Dans le même esprit, le RCD souligne que la loi sur les partis doit garantir l’ensemble des moyens matériels, juridiques et politiques permettant aux formations politiques d’assurer une communication libre avec toutes les Algériennes et tous les Algériens, à l’intérieur du pays comme à l’étranger, sans aucune forme d’exclusion.
À ce titre, l’usage des langues nationales ne saurait être imposé dans le discours et la communication publics des partis, ce champ relevant de la liberté d’expression et du libre choix politique. Leur utilisation doit être limitée aux correspondances avec les autorités et institutions officielles, dans le respect des orientations souverainement définies par chaque parti.
3. La libération effective de l’espace public et le respect des libertés d’activité politique
La politique systématique de fermeture des salles, d’interdictions arbitraires de réunions et de rassemblements politiques doit cesser. Elle étouffe le débat public, entrave la vie partisane et empêche toute interaction directe entre les citoyens et les forces politiques.
Le RCD revendique l’instauration d’un simple régime de notification pour l’exercice des activités politiques dans les espaces et salles publics.
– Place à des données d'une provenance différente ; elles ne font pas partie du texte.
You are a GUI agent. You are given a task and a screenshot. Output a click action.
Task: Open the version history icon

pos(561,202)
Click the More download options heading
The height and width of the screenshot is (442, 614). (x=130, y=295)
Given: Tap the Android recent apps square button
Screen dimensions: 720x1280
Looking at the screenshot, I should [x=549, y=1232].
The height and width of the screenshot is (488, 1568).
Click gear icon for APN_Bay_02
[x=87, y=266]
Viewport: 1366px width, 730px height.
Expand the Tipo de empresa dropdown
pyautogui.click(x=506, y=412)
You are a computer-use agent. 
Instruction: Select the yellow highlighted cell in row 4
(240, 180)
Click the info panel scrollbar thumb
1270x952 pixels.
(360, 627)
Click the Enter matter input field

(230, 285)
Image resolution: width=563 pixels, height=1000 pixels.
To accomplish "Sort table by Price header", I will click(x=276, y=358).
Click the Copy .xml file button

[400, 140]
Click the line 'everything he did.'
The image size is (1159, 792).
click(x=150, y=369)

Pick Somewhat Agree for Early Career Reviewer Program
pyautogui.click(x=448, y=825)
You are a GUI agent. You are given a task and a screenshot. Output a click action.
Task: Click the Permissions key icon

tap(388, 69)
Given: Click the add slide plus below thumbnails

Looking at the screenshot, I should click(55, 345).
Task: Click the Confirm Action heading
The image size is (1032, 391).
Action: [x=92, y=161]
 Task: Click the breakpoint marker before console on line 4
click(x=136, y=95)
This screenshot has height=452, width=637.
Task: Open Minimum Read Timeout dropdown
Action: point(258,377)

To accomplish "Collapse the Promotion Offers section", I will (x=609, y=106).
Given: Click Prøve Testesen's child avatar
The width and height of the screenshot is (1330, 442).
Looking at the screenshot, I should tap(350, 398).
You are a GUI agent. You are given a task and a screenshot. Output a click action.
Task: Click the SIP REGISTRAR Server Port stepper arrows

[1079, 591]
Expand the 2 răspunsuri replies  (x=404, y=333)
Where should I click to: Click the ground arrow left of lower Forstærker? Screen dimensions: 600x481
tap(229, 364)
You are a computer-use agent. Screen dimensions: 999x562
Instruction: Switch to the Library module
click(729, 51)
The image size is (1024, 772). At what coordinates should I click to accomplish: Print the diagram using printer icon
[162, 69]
Cette mesure constitue une condition essentielle à l’émergence d’une vie démocratique vivante, pluraliste et ouverte.
Dans ce cadre, le RCD appelle également à la reconnaissance et à l’encadrement légal de la liberté de coopération entre les partis politiques et les organisations syndicales et associatives, dans le strict respect de l’indépendance de chaque partie. Ces organisations constituent des acteurs fondamentaux de la vie publique et du débat démocratique, et leur mise sous tutelle ou leur cloisonnement affaiblit la société dans son ensemble.
4. L’indépendance, la transparence du financement et le rôle des partis sur la scène internationale
Le RCD plaide pour un financement public transparent, équitable et strictement encadré, soumis à un contrôle technique de la Cour des comptes. Ce financement doit être à l’abri de toute logique de marchandisation politique ou de conditionnement administratif, afin de garantir l’égalité des chances entre les partis et de préserver l’indépendance de l’action politique.
Par ailleurs, le RCD appelle à une loi reconnaissant explicitement le rôle des partis politiques dans l’action diplomatique, en tant qu’acteurs de coopération, de dialogue et d’influence. Les partis doivent pouvoir contribuer à une diplomatie équilibrée, agir comme canaux d’anticipation et de rayonnement, et participer à la défense des intérêts stratégiques du pays, dans le respect des prérogatives de l’État.
Enfin, le Rassemblement pour la Culture et la Démocratie se félicite du dialogue engagé dans le cadre de l’examen de ce texte, tout en mettant solennellement en garde contre le maintien d’une logique de tutelle administrative sur la société politique et civile. Une telle orientation ne peut qu’approfondir la fracture de confiance entre les citoyens et les institutions et retarder davantage l’avènement d’une transition démocratique réelle.
Le RCD appelle l’ensemble des parlementaires, des forces politiques et des acteurs de la société civile, soucieux de l’avenir démocratique du pays, à soutenir ces amendements essentiels afin de faire de cette loi non pas un instrument de contrôle, mais une véritable charte des libertés politiques.